I bought a camera the other day with the nifty feature of having an NFC tag embedded in it to guide your phone to launching (and installing, if necessary) the companion mobile app.

It occurred to me that this is a really good way of establishing a trust path: while they're only using it to guide you to the right app, they could embed a little public key in there. Then you could authenticate the new printer or fridge by physically being near it.

We'd have to extend our UIs a bit to cover these use cases (it should basically act like a trusted self-signed cert), and probably you only want to trust NFC certs for *.local.


Technically, there's no reason why a fridge couldn't have a signed cert tied to some dynamic DNS (e.g. <fridge-serial-number>.<manufacturer>.<tld>).

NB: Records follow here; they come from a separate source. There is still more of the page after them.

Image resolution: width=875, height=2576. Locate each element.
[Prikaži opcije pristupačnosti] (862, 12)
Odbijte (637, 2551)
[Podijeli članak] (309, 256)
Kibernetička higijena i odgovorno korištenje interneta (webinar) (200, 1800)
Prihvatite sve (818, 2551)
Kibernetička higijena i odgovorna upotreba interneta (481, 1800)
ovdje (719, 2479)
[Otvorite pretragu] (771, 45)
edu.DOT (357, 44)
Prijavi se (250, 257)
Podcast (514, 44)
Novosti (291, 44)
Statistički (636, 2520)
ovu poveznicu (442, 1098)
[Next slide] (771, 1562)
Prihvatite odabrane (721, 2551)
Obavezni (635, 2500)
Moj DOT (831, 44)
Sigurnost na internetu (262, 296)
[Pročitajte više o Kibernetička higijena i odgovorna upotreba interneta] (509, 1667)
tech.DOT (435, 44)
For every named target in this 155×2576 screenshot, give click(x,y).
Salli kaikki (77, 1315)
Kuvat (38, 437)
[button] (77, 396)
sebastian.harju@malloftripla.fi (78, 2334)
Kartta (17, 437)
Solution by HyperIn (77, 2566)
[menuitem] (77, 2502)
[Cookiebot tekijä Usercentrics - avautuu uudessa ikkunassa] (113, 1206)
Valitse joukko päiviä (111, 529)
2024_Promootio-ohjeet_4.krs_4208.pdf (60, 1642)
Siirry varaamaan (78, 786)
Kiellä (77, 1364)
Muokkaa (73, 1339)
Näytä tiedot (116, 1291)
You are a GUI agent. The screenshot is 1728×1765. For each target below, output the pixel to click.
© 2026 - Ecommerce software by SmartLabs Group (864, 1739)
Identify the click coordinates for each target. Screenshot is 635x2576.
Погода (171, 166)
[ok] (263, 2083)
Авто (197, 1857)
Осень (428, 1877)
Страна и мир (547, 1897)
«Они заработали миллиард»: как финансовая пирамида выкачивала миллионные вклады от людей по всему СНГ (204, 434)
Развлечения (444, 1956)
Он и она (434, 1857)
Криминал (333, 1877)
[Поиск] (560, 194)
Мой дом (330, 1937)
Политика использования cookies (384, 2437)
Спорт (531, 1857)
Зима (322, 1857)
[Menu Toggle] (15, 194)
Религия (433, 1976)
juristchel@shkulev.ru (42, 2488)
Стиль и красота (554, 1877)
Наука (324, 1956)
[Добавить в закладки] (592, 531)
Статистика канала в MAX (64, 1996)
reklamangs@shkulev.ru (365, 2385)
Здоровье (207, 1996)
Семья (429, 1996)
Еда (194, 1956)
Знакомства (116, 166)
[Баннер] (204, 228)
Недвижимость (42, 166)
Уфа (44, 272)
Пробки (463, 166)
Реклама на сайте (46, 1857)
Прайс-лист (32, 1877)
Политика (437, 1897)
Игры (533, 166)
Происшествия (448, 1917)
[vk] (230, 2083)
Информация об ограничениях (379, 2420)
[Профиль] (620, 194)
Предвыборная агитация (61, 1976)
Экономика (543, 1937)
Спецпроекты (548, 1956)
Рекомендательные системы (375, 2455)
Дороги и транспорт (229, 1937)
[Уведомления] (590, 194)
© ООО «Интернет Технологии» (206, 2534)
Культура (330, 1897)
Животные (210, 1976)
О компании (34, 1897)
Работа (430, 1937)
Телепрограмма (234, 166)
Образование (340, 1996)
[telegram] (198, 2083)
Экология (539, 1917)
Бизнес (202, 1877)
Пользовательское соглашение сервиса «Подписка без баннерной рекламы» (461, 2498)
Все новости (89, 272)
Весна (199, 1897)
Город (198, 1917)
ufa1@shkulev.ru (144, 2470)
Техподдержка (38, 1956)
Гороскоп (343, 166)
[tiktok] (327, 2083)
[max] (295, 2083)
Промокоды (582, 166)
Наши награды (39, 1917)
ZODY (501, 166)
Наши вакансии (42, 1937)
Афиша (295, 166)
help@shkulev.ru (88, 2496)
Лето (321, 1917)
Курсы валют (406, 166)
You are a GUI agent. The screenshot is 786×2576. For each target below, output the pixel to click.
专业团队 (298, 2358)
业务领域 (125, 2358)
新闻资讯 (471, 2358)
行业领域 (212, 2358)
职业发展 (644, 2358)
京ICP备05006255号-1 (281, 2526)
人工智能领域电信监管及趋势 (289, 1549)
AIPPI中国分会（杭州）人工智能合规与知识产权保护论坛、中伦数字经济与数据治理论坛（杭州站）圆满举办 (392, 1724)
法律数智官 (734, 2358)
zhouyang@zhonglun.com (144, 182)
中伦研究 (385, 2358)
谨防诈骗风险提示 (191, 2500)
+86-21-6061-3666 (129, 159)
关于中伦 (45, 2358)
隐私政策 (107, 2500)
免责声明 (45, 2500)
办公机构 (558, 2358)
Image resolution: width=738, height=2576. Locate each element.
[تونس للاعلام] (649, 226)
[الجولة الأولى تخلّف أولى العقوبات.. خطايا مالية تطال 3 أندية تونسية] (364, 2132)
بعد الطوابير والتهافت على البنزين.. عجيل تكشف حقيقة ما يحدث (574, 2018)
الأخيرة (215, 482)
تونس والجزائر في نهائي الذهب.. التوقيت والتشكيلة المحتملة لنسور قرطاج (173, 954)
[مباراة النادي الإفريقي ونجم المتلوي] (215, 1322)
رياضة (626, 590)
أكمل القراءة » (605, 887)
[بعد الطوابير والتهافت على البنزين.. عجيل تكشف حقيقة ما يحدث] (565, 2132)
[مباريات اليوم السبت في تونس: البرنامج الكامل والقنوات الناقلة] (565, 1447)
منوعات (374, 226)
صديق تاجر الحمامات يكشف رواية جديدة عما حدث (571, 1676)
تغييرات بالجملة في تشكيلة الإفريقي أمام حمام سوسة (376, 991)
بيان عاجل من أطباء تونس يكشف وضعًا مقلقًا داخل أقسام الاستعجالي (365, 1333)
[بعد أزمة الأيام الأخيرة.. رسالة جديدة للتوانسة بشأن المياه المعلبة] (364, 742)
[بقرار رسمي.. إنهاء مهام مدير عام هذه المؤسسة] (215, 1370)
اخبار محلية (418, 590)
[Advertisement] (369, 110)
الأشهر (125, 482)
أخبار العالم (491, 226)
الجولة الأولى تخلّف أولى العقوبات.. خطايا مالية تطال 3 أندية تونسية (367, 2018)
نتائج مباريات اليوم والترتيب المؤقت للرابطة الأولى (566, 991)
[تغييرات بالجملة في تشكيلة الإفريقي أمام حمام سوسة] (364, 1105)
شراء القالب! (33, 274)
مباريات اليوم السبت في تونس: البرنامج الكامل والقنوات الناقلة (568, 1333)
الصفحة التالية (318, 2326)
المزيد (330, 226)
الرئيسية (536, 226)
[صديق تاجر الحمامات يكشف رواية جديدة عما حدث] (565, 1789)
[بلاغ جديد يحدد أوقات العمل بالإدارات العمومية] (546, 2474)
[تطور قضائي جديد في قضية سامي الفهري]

True, but on many small networks, you aren't addressing the embedded device by a FQDN.

All these appliances should let you change the cert on them, but you still need that initial connection, and at smaller organizations (or households) the certs will never ever be changed.

I used to work on embedded security projects so I care about this; I also realize that's a small portion of the market. I'm okay with making the people connecting to their new printer jump through a hoop in order to reduce the chances of someone hijacking www.paypal.comm but you still have to allow some way in.


True, but on many small networks, you aren't addressing the embedded device by a FQDN.

Why not?


Why should my fridge have a FQD name? What purpose does that serve?

Why install a firewall in each device if you can install one on the router that works for everything?


Why should my fridge have a FQD name? What purpose does that serve?

To allow you to create a signed certificate to authenticate it?

Why install a firewall in each device if you can install one on the router that works for everything?

Having an FQDN doesn't mean you need to install a firewall on your device. You can still use the router's, and even prevent any inbound connections from the WAN to the device.


NAT traversal?


FQDN doesn't have to mean publicly accessible. I have a personal subdomain that points to an internal IP. It's kinda weird to do with IPv4, but it works fine, and with IPv6 it'll be natural, since each device will probably have a globally unique address anyway, even if it can't be accessed outside of your LAN.


But note that only works if the manufacturer can choose the name without an issue from the customer. For things like network appliances in larger companies that aren't going to want [generic number]manufacturer.com but want [my name].corp.[my company].com, you're stuck.


Allow the cert to be configurable, then the company can use its internal CA to give certs to all its appliances.


Yes, that's the status quo, and has been for a while. The point is that's currently the best you can do. For boxes without external exposure, this work won't change anything, but a standardized protocol for dealing with boxes with external exposure would still help some use cases.


Oh god, they have internet fridges now? What on earth for?